Prime Minister Shinzo Abe is scheduled to travel to Hawaii on Dec. 26 and 27 and visit Pearl Harbor with U.S. President Barack Obama.
It will be of great significance for the leaders of Japan and the United States to together mourn the victims of the surprise attack launched by the imperial Japanese military 75 years ago and reaffirm the values of reconciliation.
In May, Obama visited Hiroshima, which was devastated by the world’s first atomic bomb dropped by the United States in 1945. The U.S. president vowed to continue striving for the realization of a world free of nuclear weapons.
What message will Abe deliver at Pearl Harbor? Not only Japan and the United States, but also the entire world will be paying close attention.
Above everything, Abe must renew Japan’s vow never to resort to the use of arms based on genuine remorse for rushing into a reckless war.
In doing so, he must not forget about the people in the rest of Asia. Japanese and U.S. soldiers and citizens were not the only victims of that war.

DATASET SECTION:
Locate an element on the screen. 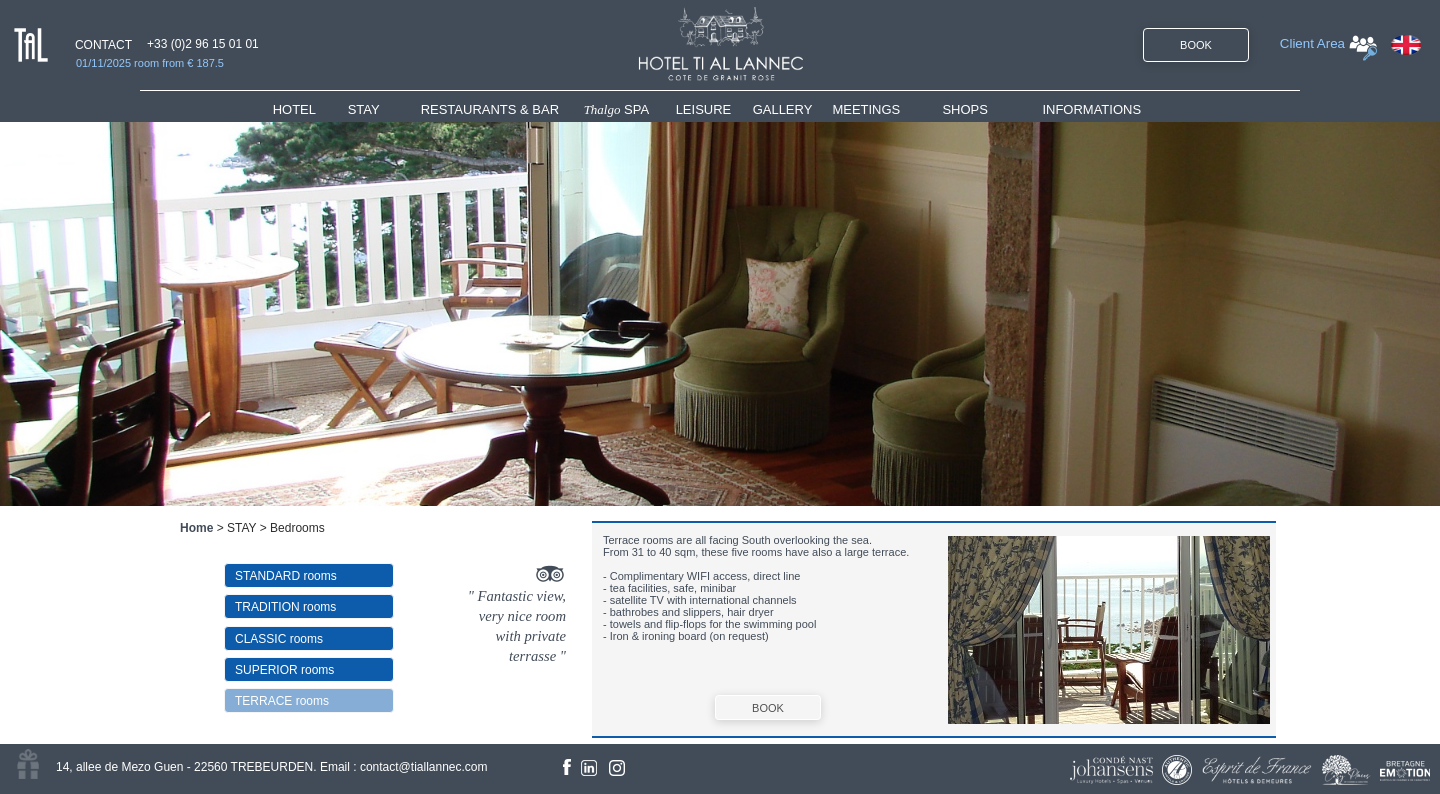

THE TASK: Say whether each statement agrees with the text about Abe's Pearl Harbor visit, giving yes or no and quoting its deciding words. 1. Obama visited Hiroshima in May. 2. Abe is scheduled to visit Pearl Harbor without the U.S. president. 3. The surprise attack took place 75 years ago. Answer using only the text about Abe's Pearl Harbor visit, not the data.

EXPECTED ANSWER:
1. Yes: "In May, Obama visited Hiroshima"
2. No: "visit Pearl Harbor with U.S. President Barack Obama"
3. Yes: "the surprise attack launched by the imperial Japanese military 75 years ago"